## ACTIVITY
Exactly the lines from the one containing "Terms of Service (602, 1958)" through the end of the listing should be written out, both ends included, and nothing more.

*** Opening of DATA EXCERPTS ***

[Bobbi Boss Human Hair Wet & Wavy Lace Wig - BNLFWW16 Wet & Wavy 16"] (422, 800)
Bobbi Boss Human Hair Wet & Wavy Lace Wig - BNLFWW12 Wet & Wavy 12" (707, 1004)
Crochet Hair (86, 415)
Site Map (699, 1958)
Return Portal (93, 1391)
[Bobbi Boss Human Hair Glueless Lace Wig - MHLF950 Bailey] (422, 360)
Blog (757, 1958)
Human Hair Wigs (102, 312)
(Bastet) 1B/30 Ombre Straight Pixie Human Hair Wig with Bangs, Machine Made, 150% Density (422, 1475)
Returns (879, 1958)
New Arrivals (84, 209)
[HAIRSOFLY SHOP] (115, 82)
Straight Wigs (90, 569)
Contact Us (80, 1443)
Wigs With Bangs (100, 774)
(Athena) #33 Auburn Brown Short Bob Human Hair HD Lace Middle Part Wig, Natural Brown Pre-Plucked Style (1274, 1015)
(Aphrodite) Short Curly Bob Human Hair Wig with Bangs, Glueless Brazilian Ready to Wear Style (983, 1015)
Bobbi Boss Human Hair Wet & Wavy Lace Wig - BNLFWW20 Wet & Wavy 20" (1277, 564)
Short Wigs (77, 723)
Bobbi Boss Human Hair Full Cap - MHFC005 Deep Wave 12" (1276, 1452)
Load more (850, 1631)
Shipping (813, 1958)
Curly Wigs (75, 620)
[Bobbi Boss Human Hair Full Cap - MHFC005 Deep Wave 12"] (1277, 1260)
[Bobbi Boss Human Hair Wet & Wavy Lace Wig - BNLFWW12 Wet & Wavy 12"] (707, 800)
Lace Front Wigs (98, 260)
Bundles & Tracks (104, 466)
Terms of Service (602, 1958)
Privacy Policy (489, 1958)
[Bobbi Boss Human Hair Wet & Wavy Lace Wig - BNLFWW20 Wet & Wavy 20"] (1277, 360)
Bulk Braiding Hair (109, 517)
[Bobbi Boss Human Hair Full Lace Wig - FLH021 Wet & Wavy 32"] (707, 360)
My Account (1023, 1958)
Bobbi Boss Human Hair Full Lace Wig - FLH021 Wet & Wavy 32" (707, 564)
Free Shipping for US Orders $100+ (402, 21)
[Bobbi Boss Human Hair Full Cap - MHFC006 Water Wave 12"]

*** Close of DATA EXCERPTS ***

## YOUR SOLUTION
Terms of Service (602, 1958)
Privacy Policy (489, 1958)
[Bobbi Boss Human Hair Wet & Wavy Lace Wig - BNLFWW20 Wet & Wavy 20"] (1277, 360)
Bulk Braiding Hair (109, 517)
[Bobbi Boss Human Hair Full Lace Wig - FLH021 Wet & Wavy 32"] (707, 360)
My Account (1023, 1958)
Bobbi Boss Human Hair Full Lace Wig - FLH021 Wet & Wavy 32" (707, 564)
Free Shipping for US Orders $100+ (402, 21)
[Bobbi Boss Human Hair Full Cap - MHFC006 Water Wave 12"]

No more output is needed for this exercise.